2015年2月22日日曜日

飛行場のサインにおける北欧スタイルと日本スタイル

2月15日から21日にかけて「公共サイン」の調査研究に行ってきました。
まず、日本とヨーロッパの飛行場を比較すると「サインの読み手」が誰であるのかについて大きな違いがありました。そこで、今回はフィンランドと成田を比較してみようと思います。

フィンランドの飛行場は「誰でもわかる」ということを念頭にサインを掲出していることがわかります。たとえば、写真のピンク色のExitのサイン。視認性もそうですが、余計な言語は一切書かれていない。ゲート番号も単純に数字だけとなっています。


飛行機を降りて、次は手荷物を受け取る、もしくは乗り換えの場合は指定された搭乗ゲートに向かうという一連の流れ、いわゆる<スクリプト>を有していればバックのピクトグラムとExitで次に行く場所を示しているということが読み手に理解できます。
フィンランドのデザインはいわゆる北欧デザインのカラフルでシンプルという特徴が飛行場のサインにも見て取れます。

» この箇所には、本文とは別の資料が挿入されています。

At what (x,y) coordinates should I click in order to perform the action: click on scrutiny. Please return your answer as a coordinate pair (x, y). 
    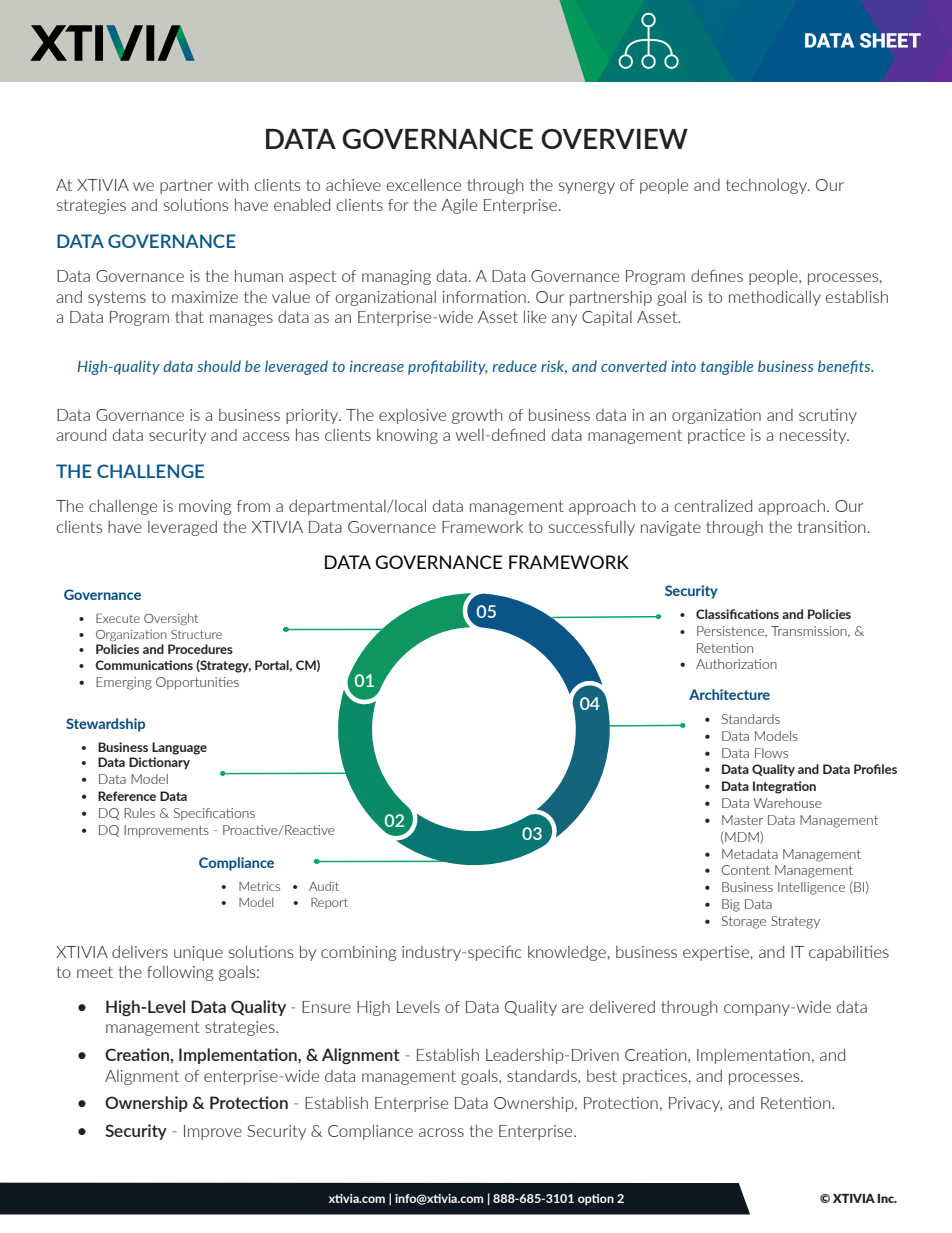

一方、成田空港は「特定の言語話者にしかわからない」というものでした。つまり、全てを言語化する。乗り継ぎ案内は日本語、英語、中国語(北京語)、韓国語の4言語のみで、たとえばアラブ諸国からの乗り継ぎ客にとってみれば不親切なものになる。
これを<言語による説明方式>と仮に名付ける。
こうした<言語による説明方式>にしてしまうと、全てのサインを言語にて表記する必要性が生じてくる。成田空港の税関を出たところでは次のようなサインが掲出されていました。


レンタカーには英語、中国語、韓国語の表記がなされ、コーヒースタンドには英語だけと、いったいどんな基準なのでしょうか?おそらく観光客がレンタカーを借りることがあるだろうから多言語表記にしているということでしょうか。
次のサインは成田空港の地下の電車乗り場へ向かうところにあったものです。

「ペットホテル」の多言語化は必要でしょうか?外国人観光客にとって必要な情報を多言語化するという前提であるなら、ペットホテルが外国人観光客にとって必要なものという判断があったのかもしれませんが、レンタカーを利用する観光客の数に比べると少ないのではないでしょうか?つまり、多言語表記の基準が決まっていないと考えられます。
そのため、各部署や企業が独自に他言語表記をしているため、次のような混乱した例も見られます。同じく成田空港のJR成田エクスプレスと京成スカイライナーの切符売り場です。

切符売り場の英語と韓国語表記がそれぞれの企業で異なります。Ticket OfficeとTicket Counterと異なっているのは、やはり統一した表記法が存在していないからでしょう。また、使用されているピクトグラムも異なっています。こうした<ガラパゴス的>ピクトグラムも日本の言語景観に対する配慮のなさがうかがえます。
日本の特徴として、何でも説明してしまうことと統一された表現方法がないというものをあげることができました。
極めつけは、成田空港のトイレのサイン。
「男子トイレです。ご自由にお使いください。」と、空港のトイレを使うのにご自由にお使いくださいとそこまで丁寧に言われなくとも。。。
Toilet for menというのもいかがなものでしょうか?男性のピクトグラムだけで問題はないのではないでしょうか?むしろ日本語が読めない外国人にとって、ここに文字が書いてあることで、「これはひょっとして職員専用と書いてあるのでは?」と思ったりする可能性も避けられません。親切に書いてしまったことで誤解を招く可能性が潜んでいるのです。